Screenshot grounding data
|---|

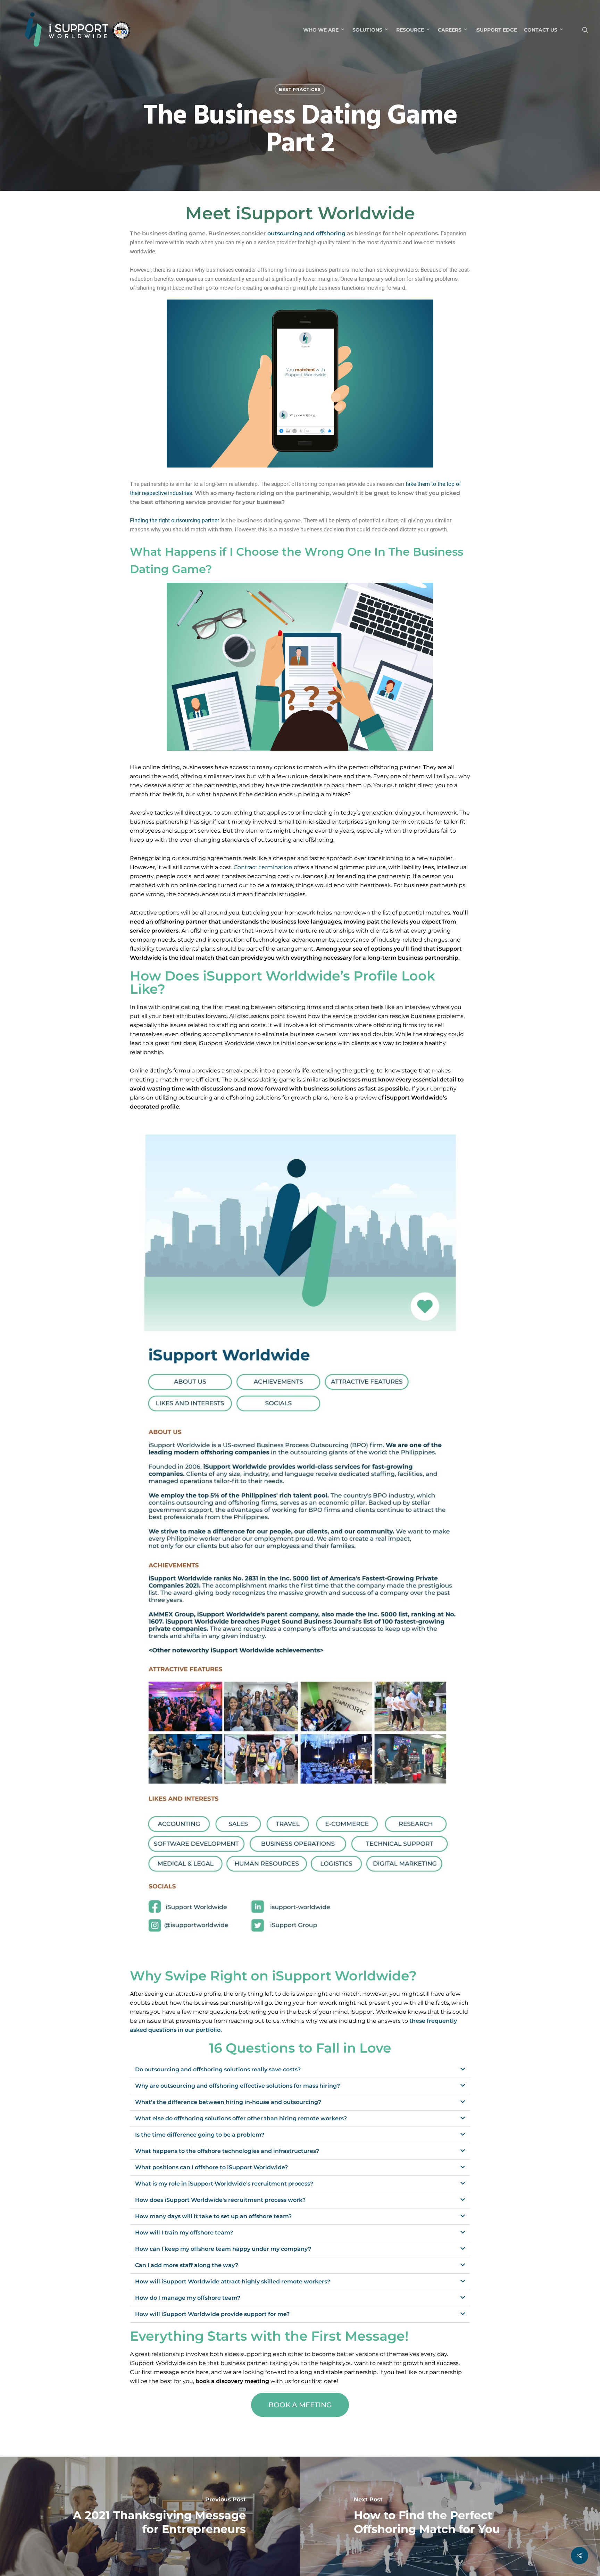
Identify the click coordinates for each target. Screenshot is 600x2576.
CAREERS (449, 30)
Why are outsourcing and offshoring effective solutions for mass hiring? (237, 2085)
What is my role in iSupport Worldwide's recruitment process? (224, 2183)
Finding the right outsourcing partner (174, 520)
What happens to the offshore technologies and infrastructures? (227, 2151)
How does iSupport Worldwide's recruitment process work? (220, 2200)
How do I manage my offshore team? (187, 2298)
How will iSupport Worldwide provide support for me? (212, 2314)
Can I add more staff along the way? (186, 2265)
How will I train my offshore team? (184, 2232)
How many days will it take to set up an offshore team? (213, 2216)
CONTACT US (540, 30)
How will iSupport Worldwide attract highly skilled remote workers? (232, 2281)
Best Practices (300, 89)
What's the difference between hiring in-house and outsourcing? (228, 2102)
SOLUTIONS (367, 30)
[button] (300, 2070)
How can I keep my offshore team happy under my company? (223, 2249)
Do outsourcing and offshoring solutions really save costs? (218, 2069)
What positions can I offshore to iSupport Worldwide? (211, 2167)
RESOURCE (410, 30)
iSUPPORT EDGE (496, 30)
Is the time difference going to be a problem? (199, 2134)
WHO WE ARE (321, 30)
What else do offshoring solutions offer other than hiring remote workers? (241, 2118)
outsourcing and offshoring (306, 233)
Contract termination (263, 867)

|---|

**WORK REQUEST:** Whenever the word "workers" occurs in a line above, copy that line.

**RESULT OF THE EXERCISE:**
How will iSupport Worldwide attract highly skilled remote workers? (232, 2281)
What else do offshoring solutions offer other than hiring remote workers? (241, 2118)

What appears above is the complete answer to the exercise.